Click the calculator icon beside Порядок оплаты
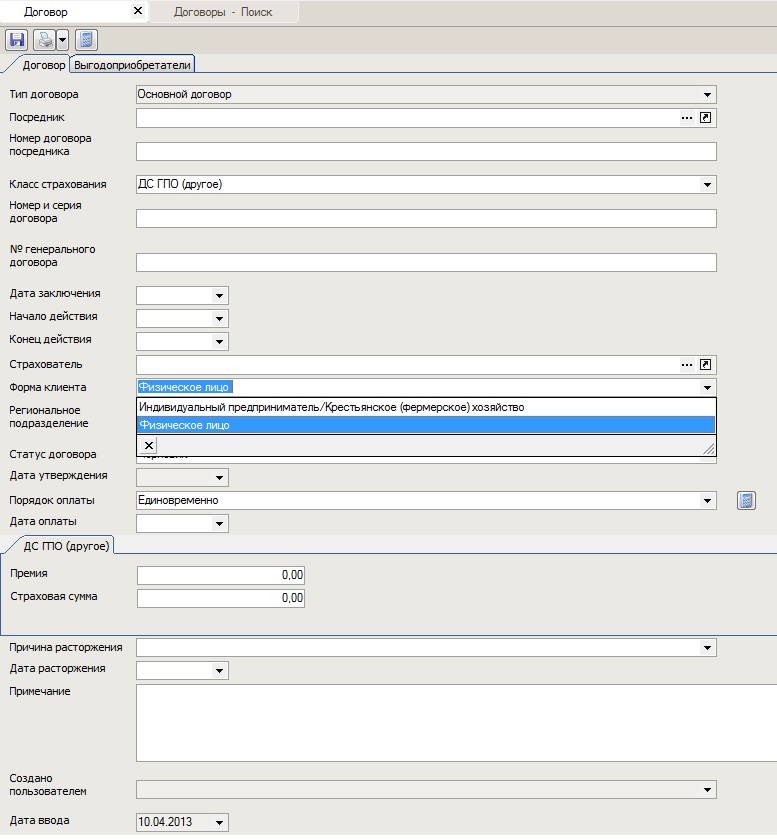 click(746, 500)
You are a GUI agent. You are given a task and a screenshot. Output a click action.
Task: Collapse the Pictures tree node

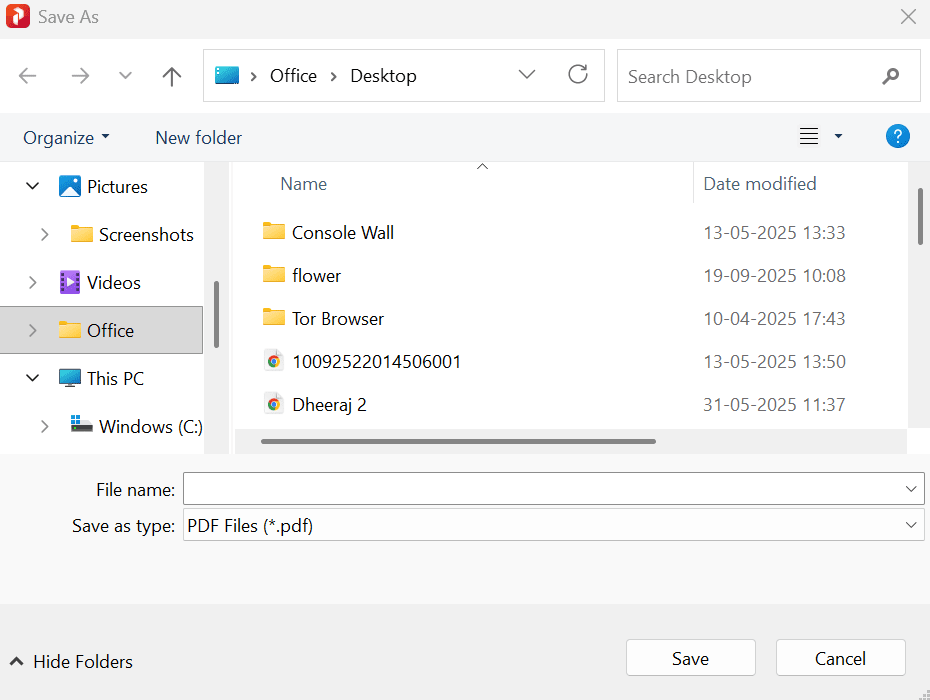[x=32, y=186]
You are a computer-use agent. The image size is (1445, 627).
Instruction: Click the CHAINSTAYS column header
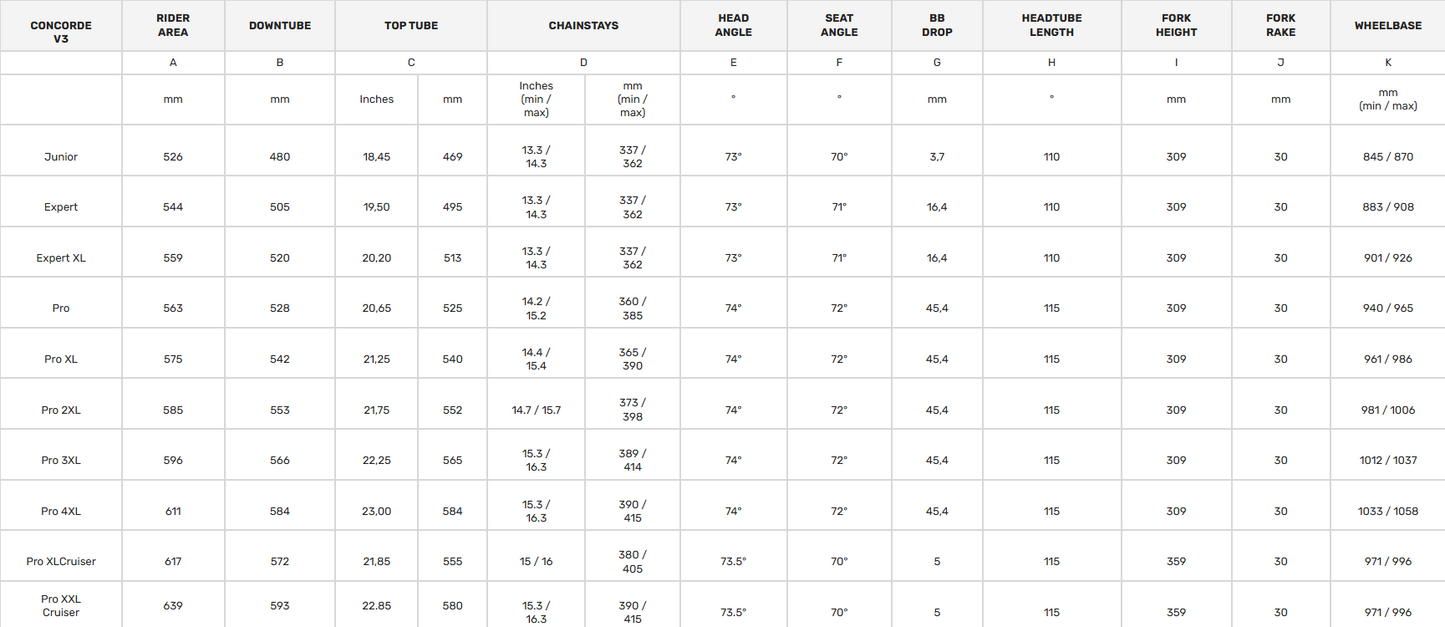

• _Prompt_: Each record must appear again exactly as written above, without its pictures.

• _Task response_:
Click the calculator icon beside Порядок оплаты
 click(746, 500)
You are a GUI agent. You are given a task and a screenshot. Output a click action.
Task: Collapse the Pictures tree node

[x=32, y=186]
You are a computer-use agent. The image size is (1445, 627).
Instruction: Click the CHAINSTAYS column header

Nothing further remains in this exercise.